Finalize the DisplayNames component
- [ ] Improve the data
- [x] #6920
- [ ] #3260
- [ ] Support data provider that can load multiple attributes in a single load
- [ ] Improve the algorithm
- [ ] Load display names patterns from data, without hard-coding
(,), etc. Work with CLDR to verify the correctness of the algorithm and possibly submit improvements for CLDR 49. - [ ] Consider whether
find_longest_matching_subtagneeds to return language-script-region or something with variants - [ ] Make sure "es-Latn-419" returns "Latin American Spanish (Latin)"
- [ ] Load display names patterns from data, without hard-coding
- [ ] Add features to the API
- [ ] Support dialect option that can be turned on or off
- [ ] Large graduation checklist items
- [ ] FFI
- [ ] Docs
- [ ] Full graduation checklist (post after all above tasks are done)

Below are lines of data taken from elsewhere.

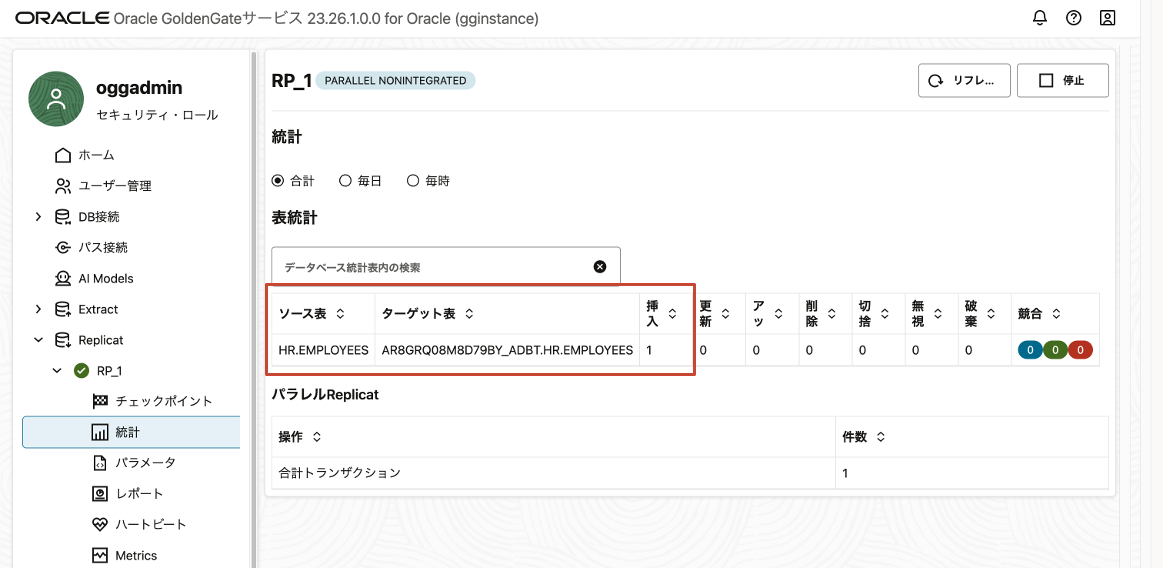Open the help question mark icon
The width and height of the screenshot is (1163, 568).
pyautogui.click(x=1073, y=18)
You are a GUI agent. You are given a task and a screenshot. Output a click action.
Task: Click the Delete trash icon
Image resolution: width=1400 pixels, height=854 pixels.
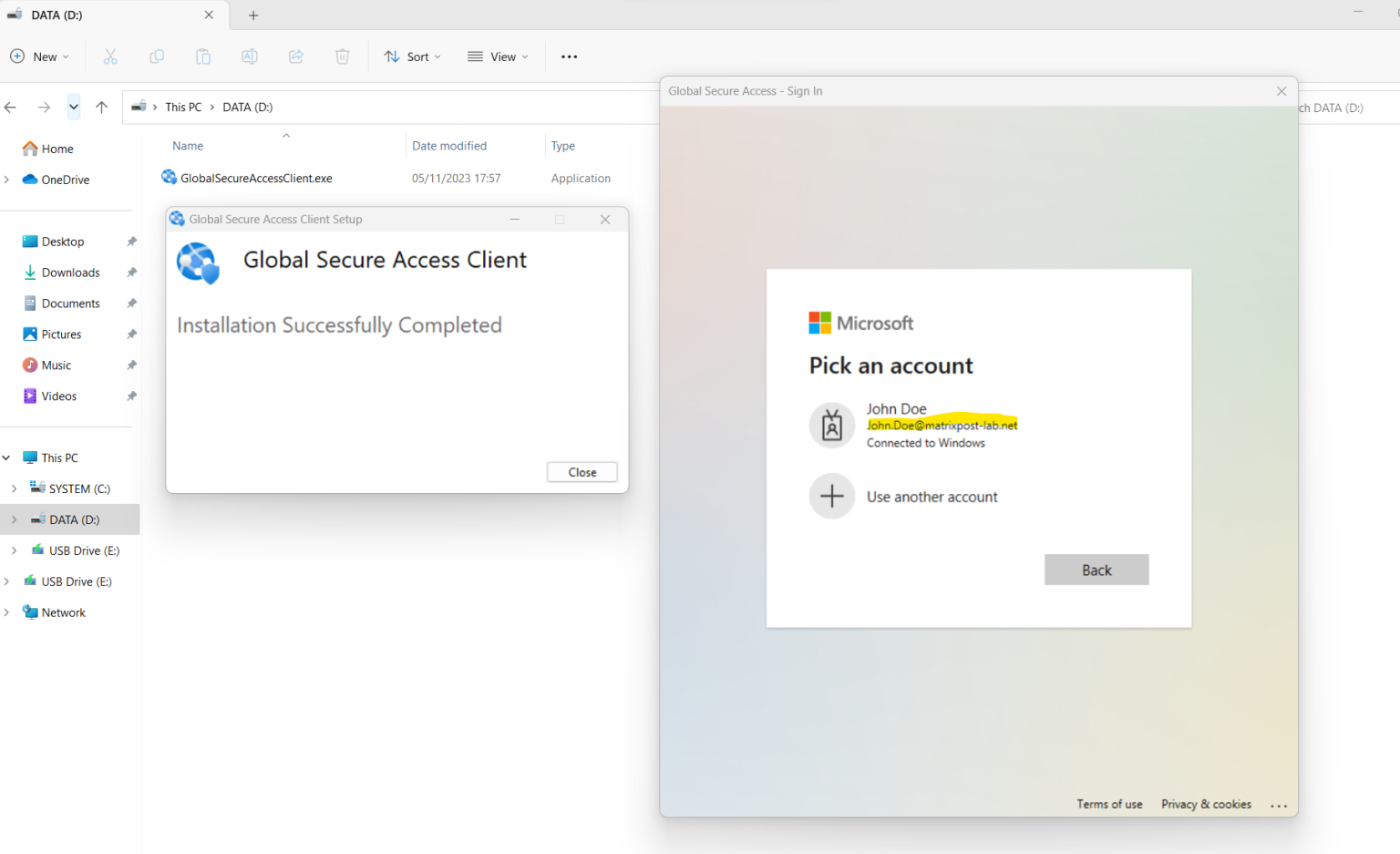click(x=342, y=57)
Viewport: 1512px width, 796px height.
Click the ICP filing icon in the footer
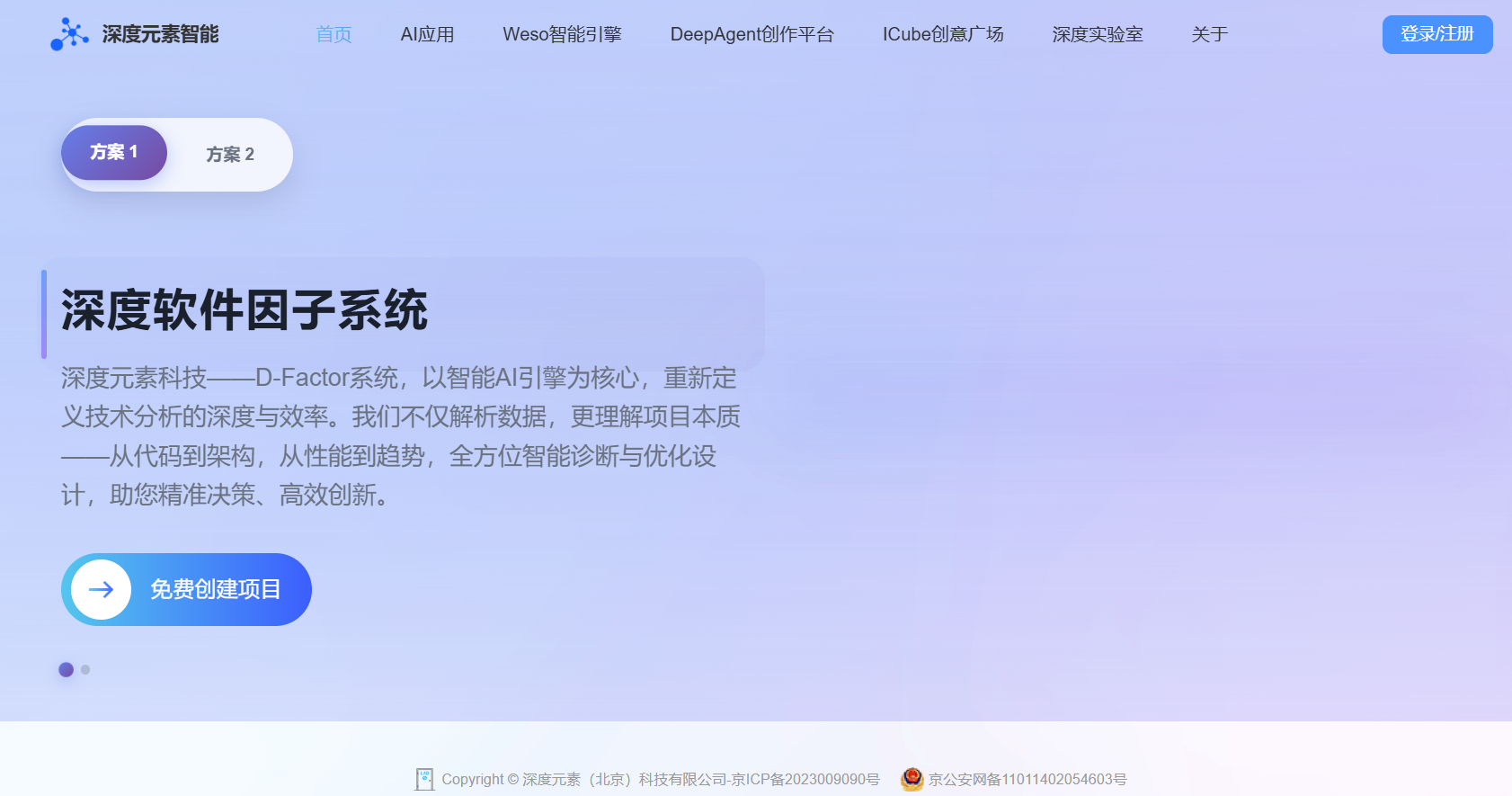pyautogui.click(x=424, y=779)
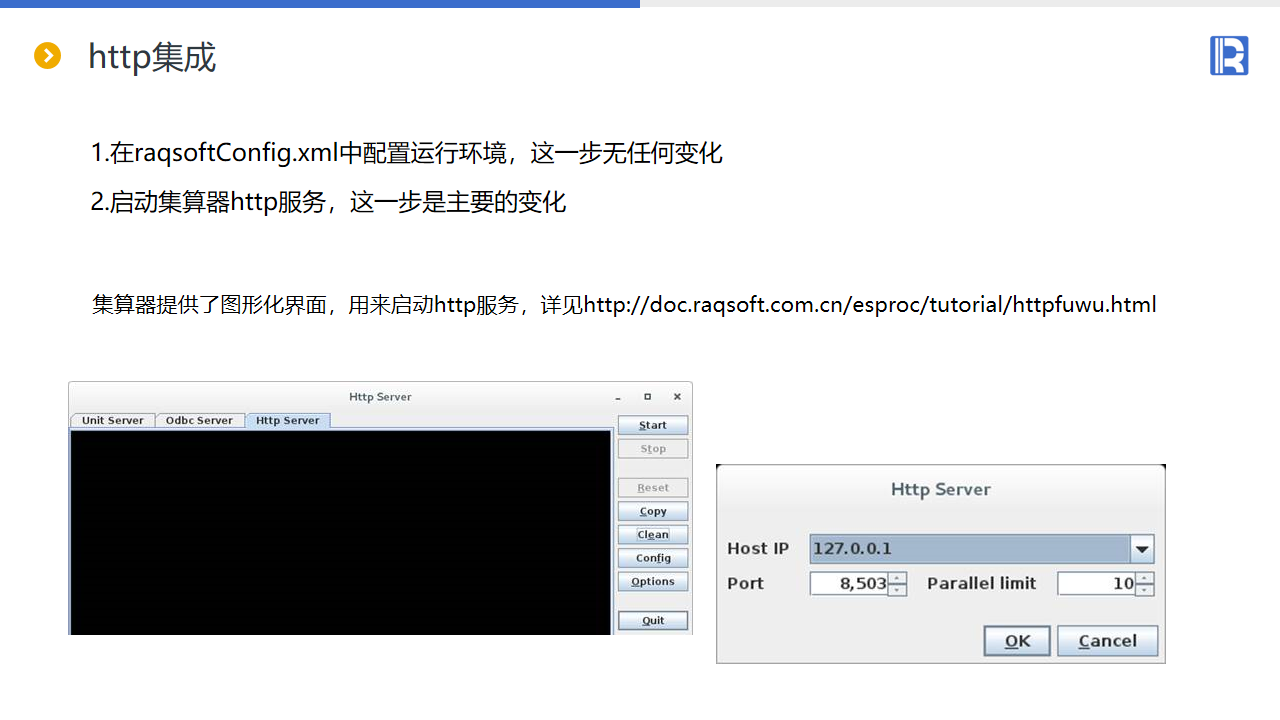This screenshot has height=720, width=1280.
Task: Expand the Host IP dropdown arrow
Action: point(1142,549)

Notes from a discussion with @sffc and @Manishearth:
- The attributes are highly unstable. Regions change, languages change. So we shouldn't make separate markers for each one. We should stick with the attributes.
- The initial minimal DisplayNames API is a free function or thin formatter struct that loads a single display name.
- We want to scale to support efficiently loading multiple display names for a single locale. There are multiple ways to implement this. The one that @sffc and @Manishearth think is most promising is a new trait living alongside DataProvider that takes a list of attributes and returns a structure that efficiently returns them. Caveats:
- It should be zero-copy on Bake and Postcard providers. Bake can generate extra impls. Postcard should be fine as it does something like this for IterableDataProvider.
- For mutable providers, like a network provider, we can only return a "snapshot", since additional data can be loaded into the provider as the program runs. So, the impl for that type of provider probably needs to allocate a Vec.
- @Manishearth might post more thoughts below.
- There are open questions on the display names algorithm coming from CLDR, such as what to do with nested parentheses. This impacts the data model. We should therefore seek answers to those questions early in the process. Answering that question can be done in parallel with the ZeroTrie optimization for smaller storage of data marker attributes.
a new trait living alongside DataProvider that takes a list of attributes and returns a structure that efficiently returns them
I wasn't necessarily thinking about this in terms of a new trait (though a trait might be involved). I was thinking that we have e.g. a DisplayNames marker that has attributes, and then a DisplayNamesAll marker that has no attributes and returns e.g. a ZeroTrie<DisplayNamesData> or something. Our data marker metadata links the two:
- Baked data generates an additional DisplayNamesAll impl that returns the whole trie
- Postcard uses the metadata to slice the zerotrie (or something similar).
- other backends are free to do other things, and they can also choose to not support this marker.
This is a very rough design but I think it could work. However, if a trait based solution sounds good I'm open to that too, I just haven't thought through the implications.
@Manishearth does your DisplayNamesAll involve returning an enumeration over different data provider sources, since they might not all be backed by a ZeroTrie, or were you thinking that non-ZT backends are just unsupported? (Or perhaps they need to build the ZT on the spot?)
Good question, I was thinking the latter (no support), but I can see the other model working as well.
The problem with "no support" is that things get complicated for buffer.